### What needs to be done:
Tally the lines below that contain the word "checkbox". Only the total should be given.

Start of Records for the exercise

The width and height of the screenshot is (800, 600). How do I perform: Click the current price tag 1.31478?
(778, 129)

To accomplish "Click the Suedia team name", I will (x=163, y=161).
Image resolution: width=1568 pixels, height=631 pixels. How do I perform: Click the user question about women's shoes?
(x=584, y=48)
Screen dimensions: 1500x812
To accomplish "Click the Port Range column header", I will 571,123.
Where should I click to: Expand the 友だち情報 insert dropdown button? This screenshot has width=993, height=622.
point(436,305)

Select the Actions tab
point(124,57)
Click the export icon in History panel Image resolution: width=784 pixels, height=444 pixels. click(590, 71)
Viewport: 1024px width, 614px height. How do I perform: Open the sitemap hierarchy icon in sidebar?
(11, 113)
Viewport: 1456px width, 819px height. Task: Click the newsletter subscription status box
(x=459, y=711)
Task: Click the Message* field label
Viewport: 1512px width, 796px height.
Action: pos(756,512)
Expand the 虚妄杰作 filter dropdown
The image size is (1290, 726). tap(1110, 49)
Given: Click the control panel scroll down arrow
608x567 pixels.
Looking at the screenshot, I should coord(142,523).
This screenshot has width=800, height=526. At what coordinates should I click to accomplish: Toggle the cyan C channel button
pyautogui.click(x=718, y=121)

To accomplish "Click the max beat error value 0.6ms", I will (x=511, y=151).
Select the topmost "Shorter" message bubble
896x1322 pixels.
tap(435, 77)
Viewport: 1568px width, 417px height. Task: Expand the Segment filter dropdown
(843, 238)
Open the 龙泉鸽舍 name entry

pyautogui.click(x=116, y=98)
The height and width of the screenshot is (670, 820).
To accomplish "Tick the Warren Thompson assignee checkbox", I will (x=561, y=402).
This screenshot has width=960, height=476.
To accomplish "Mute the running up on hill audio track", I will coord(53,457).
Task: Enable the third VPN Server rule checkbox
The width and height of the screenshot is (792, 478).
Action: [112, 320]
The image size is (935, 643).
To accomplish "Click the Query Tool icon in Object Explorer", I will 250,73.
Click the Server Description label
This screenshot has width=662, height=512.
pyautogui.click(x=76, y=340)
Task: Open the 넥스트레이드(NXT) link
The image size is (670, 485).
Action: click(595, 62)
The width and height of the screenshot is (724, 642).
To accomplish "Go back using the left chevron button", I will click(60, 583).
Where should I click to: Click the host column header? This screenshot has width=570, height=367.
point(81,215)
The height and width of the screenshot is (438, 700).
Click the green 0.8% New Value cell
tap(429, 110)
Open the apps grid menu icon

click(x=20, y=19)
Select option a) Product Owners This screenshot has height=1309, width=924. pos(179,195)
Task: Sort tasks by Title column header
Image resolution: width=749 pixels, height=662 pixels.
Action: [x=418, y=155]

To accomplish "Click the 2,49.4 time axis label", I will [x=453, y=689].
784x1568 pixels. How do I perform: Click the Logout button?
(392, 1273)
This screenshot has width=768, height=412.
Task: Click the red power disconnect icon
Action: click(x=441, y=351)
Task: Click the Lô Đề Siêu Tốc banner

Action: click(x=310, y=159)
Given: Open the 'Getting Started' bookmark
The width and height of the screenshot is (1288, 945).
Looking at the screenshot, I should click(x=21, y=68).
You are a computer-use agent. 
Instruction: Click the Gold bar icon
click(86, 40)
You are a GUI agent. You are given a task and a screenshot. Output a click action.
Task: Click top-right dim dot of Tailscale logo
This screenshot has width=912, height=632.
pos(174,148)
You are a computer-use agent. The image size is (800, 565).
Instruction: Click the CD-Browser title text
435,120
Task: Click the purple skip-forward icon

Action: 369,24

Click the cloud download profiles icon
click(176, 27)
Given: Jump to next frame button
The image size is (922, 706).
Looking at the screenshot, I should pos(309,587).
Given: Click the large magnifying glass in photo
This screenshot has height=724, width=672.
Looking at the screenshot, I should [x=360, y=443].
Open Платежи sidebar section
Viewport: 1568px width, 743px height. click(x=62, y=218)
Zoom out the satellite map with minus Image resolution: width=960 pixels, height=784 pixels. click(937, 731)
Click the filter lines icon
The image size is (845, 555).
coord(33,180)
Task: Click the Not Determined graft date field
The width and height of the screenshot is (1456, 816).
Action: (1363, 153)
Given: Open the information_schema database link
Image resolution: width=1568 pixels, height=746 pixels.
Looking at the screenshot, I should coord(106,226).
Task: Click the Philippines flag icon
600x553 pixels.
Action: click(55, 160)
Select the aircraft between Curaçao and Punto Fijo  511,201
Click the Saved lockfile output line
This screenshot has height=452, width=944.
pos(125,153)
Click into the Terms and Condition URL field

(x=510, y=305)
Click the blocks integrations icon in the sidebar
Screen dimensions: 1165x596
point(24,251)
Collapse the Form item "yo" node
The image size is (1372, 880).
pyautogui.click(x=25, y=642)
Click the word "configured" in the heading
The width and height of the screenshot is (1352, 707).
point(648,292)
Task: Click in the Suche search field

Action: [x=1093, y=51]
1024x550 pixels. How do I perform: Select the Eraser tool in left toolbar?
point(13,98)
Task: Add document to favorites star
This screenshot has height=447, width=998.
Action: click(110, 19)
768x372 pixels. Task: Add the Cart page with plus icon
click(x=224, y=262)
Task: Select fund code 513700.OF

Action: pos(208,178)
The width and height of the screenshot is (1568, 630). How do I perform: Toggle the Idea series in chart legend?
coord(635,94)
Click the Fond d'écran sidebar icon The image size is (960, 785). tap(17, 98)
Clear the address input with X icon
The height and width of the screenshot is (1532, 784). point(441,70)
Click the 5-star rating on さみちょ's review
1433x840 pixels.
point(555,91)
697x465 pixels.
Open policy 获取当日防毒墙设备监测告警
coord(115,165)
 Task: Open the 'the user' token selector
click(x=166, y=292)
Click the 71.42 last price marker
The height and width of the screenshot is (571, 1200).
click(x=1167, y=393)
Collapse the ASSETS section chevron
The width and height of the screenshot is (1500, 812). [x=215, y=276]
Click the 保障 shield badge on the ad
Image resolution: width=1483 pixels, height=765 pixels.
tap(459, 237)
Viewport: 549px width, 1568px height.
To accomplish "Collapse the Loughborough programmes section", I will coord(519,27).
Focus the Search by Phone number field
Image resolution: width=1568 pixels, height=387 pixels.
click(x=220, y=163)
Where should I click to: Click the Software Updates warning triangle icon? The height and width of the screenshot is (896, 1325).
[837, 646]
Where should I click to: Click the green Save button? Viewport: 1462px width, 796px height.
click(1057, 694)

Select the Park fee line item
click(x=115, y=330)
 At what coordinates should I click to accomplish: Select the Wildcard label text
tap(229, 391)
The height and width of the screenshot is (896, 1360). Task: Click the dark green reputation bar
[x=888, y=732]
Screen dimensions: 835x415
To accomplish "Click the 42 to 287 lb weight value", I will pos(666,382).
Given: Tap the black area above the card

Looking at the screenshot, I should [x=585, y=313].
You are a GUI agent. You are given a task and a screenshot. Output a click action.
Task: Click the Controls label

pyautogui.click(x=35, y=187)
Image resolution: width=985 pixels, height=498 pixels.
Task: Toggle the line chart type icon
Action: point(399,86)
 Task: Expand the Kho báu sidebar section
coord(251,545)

End of Records for the exercise

### Result of the exercise:
2